Speaking to a cross section of service providers, several myths about the

expected trends in the Internet telephony industry stand shattered. The first

relates to the adoption rate amongst corporates, which has not made any

significant inroads. When the service was launched, service providers expected

businesses to latch onto the new technology in a big way. Even SMBs have

rejected the services after experiencing poor voice quality. Says Chirag Mehta,

CEO of IceNet, "Mostly, businessmen have problems understanding the English

spoken by foreigners. To top it poor voice quality makes business conversation

almost impossible." Besides, one must also keep in mind the steep downward

revision of ILD tariffs, which still makes PSTN attractive for businesses. But

ITSPs have launched strategies to woo the business segment by offering the

service based on superior technology.

ITSPs have found the home segment form a steady customer base. These are

people which Mehta terms as "compulsive users" who have close

relatives abroad and have to talk irrespective of the quality of voice at

affordable rates everyday. This shatters the second myth held by the industry

about the addressable consumer base for this kind of service. "In reality

the customer base for Internet telephony is very narrow.

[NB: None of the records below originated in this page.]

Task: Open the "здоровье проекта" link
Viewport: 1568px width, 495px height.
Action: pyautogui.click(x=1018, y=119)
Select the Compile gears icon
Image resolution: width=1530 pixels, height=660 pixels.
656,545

Only those people who

own a phone with an ISD connection and having close relatives abroad are likely

to use this service," says MC Chaube, GM, Value Added Services, MTNL.

Third, the industry had expected the policy guideline restricting calls within

the country to PCs to be the only major hurdle for the take-off of services. But

it was the cumbersome end-user terminals like headphones and sound boxes that

deterred users.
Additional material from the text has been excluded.